- Stated goal -
Turn everything from the line containing "Task: Tap the 5 hrs timestamp" down to the line containing "pyautogui.click(x=29, y=436)" in the records below into a JSON list of strings, one string per line, skipping blank lines and leaving out the pictures.

- Record set -

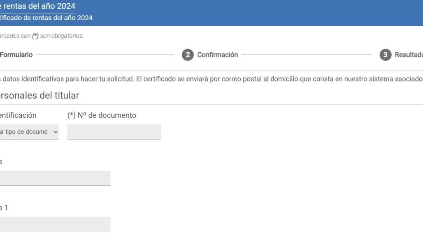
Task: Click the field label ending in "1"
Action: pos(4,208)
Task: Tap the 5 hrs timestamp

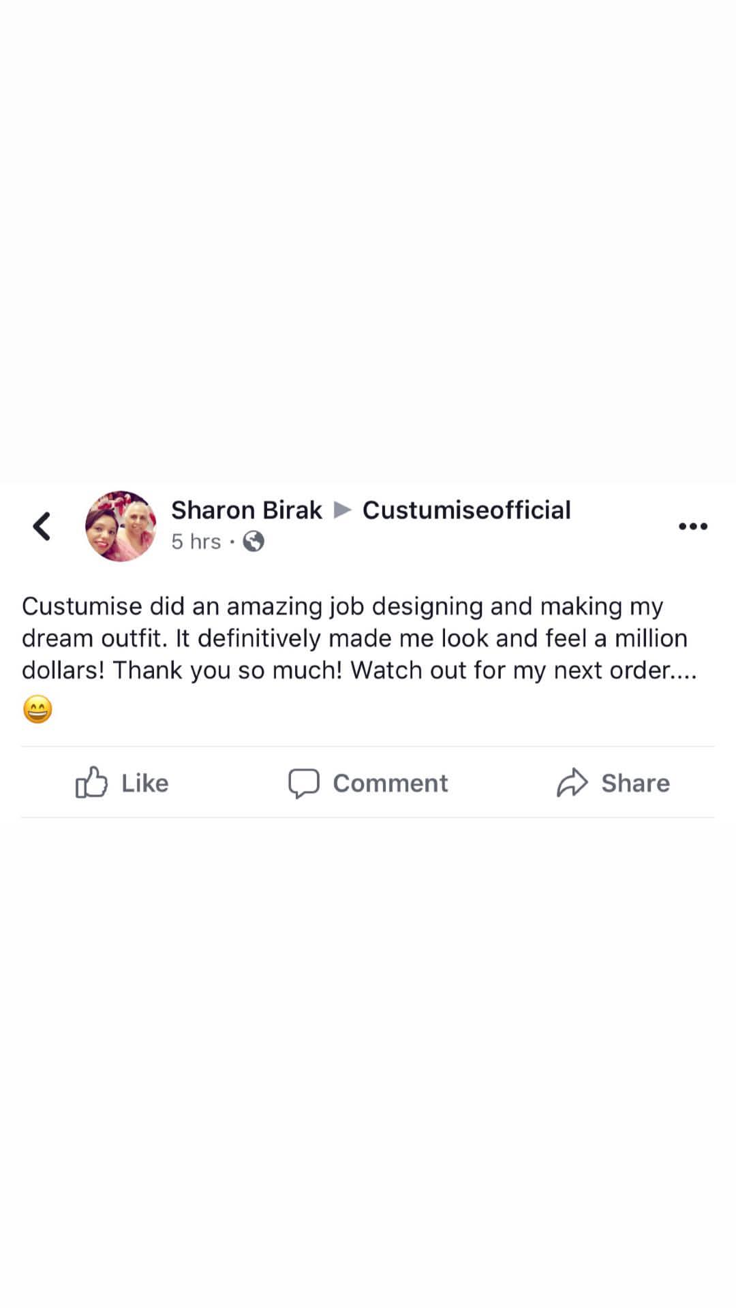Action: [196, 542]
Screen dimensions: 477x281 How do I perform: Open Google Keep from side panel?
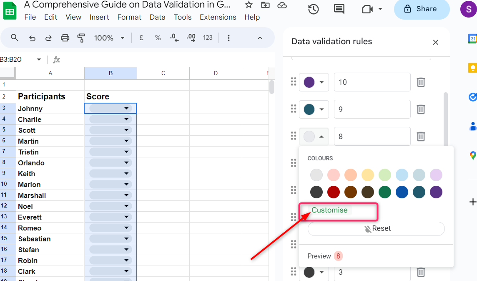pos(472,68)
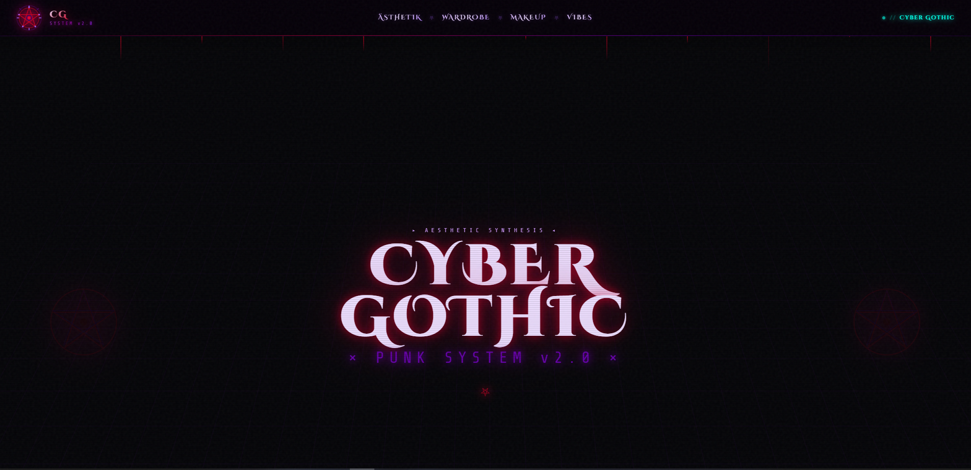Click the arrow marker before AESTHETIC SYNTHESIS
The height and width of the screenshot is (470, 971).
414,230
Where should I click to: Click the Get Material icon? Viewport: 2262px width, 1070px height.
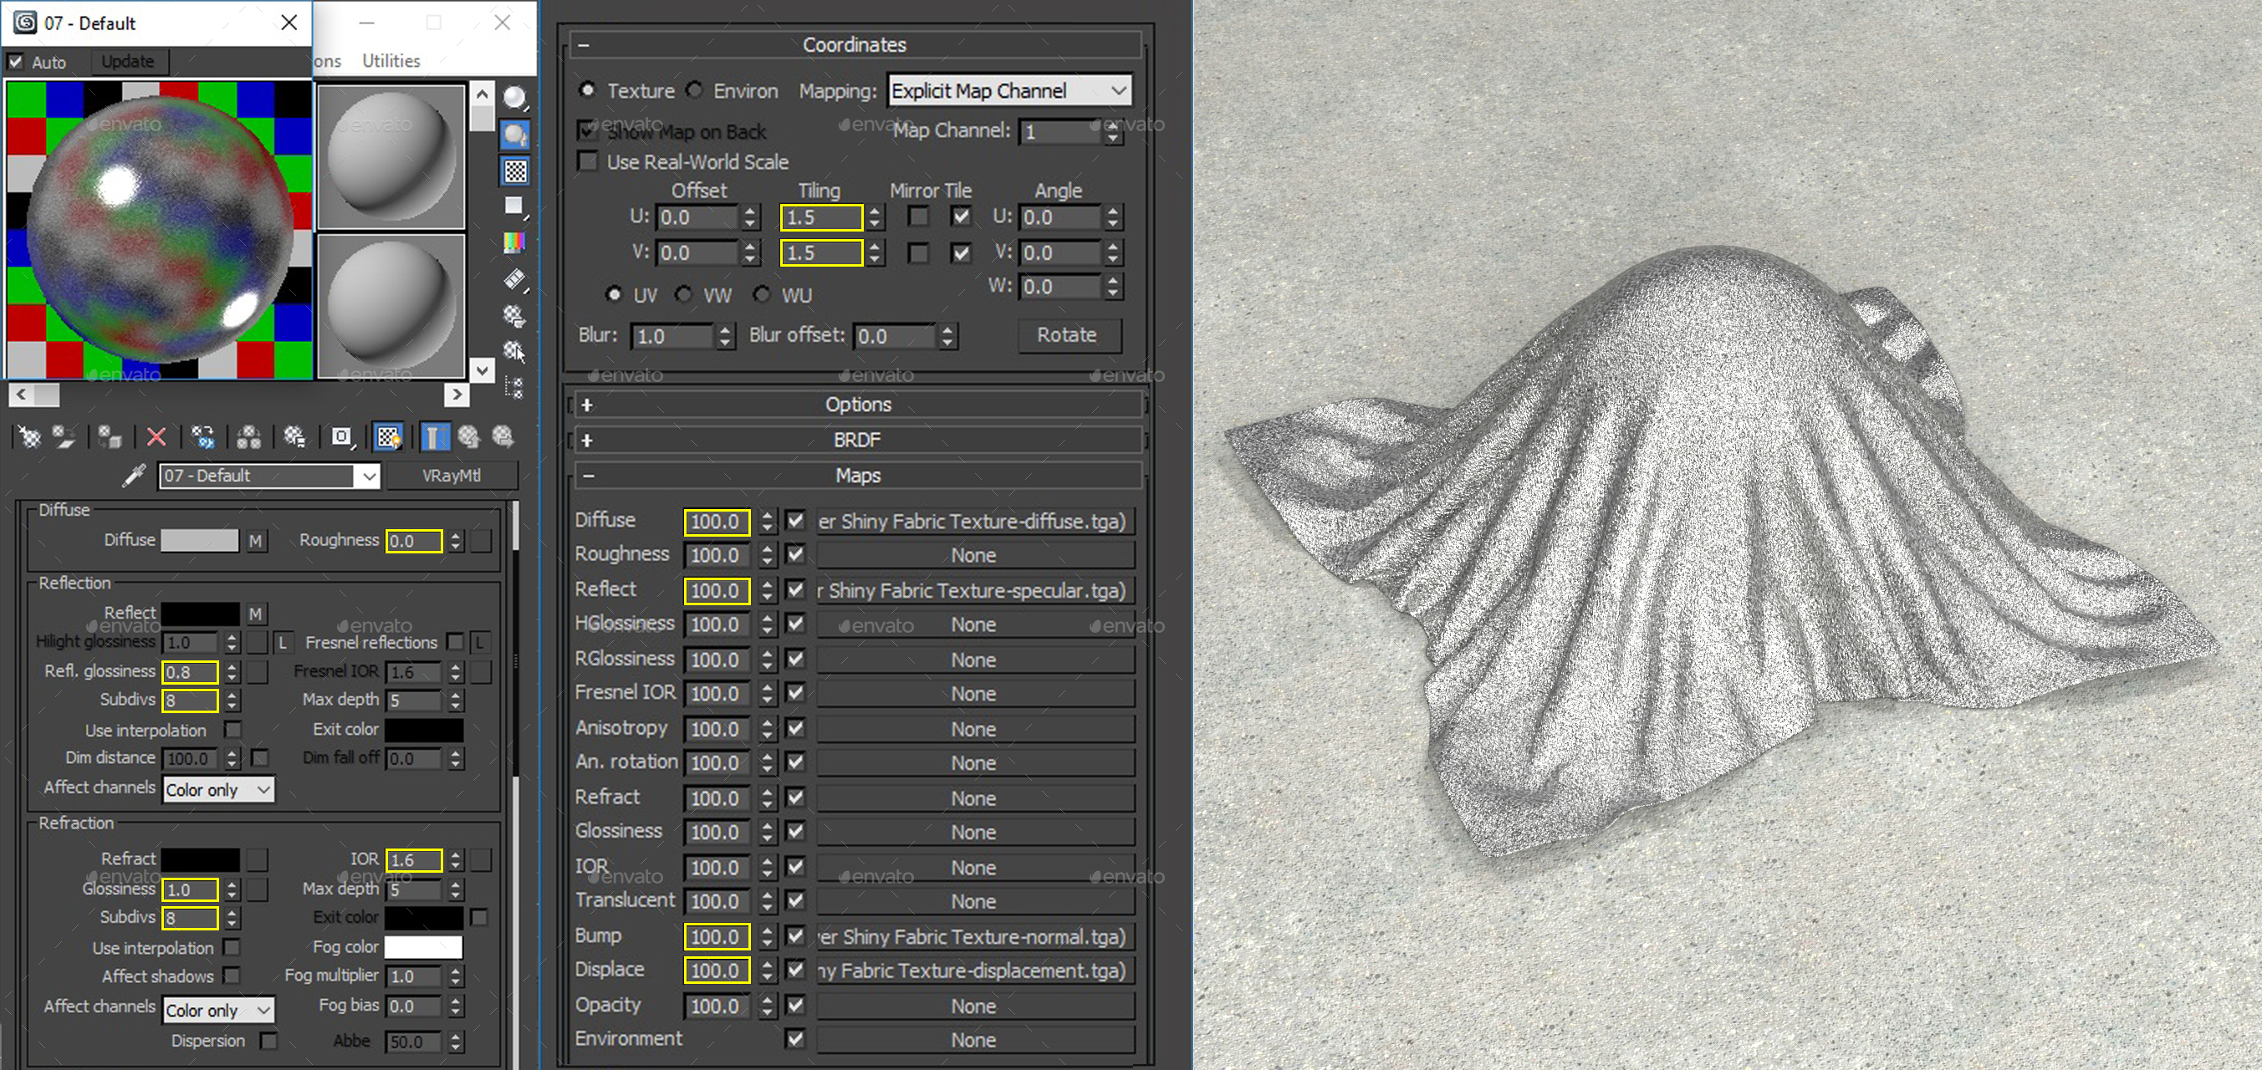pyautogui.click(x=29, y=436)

---

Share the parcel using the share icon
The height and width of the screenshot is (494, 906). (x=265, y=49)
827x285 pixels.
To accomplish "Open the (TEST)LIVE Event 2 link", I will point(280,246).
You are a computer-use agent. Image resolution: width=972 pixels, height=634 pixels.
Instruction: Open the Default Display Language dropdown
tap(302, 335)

- Solution -
[
  "Task: Tap the 5 hrs timestamp",
  "Action: [196, 542]",
  "Screen dimensions: 477x281 How do I perform: Open Google Keep from side panel?",
  "pos(472,68)",
  "Click the arrow marker before AESTHETIC SYNTHESIS",
  "The height and width of the screenshot is (470, 971).",
  "414,230",
  "Where should I click to: Click the Get Material icon? Viewport: 2262px width, 1070px height.",
  "pyautogui.click(x=29, y=436)"
]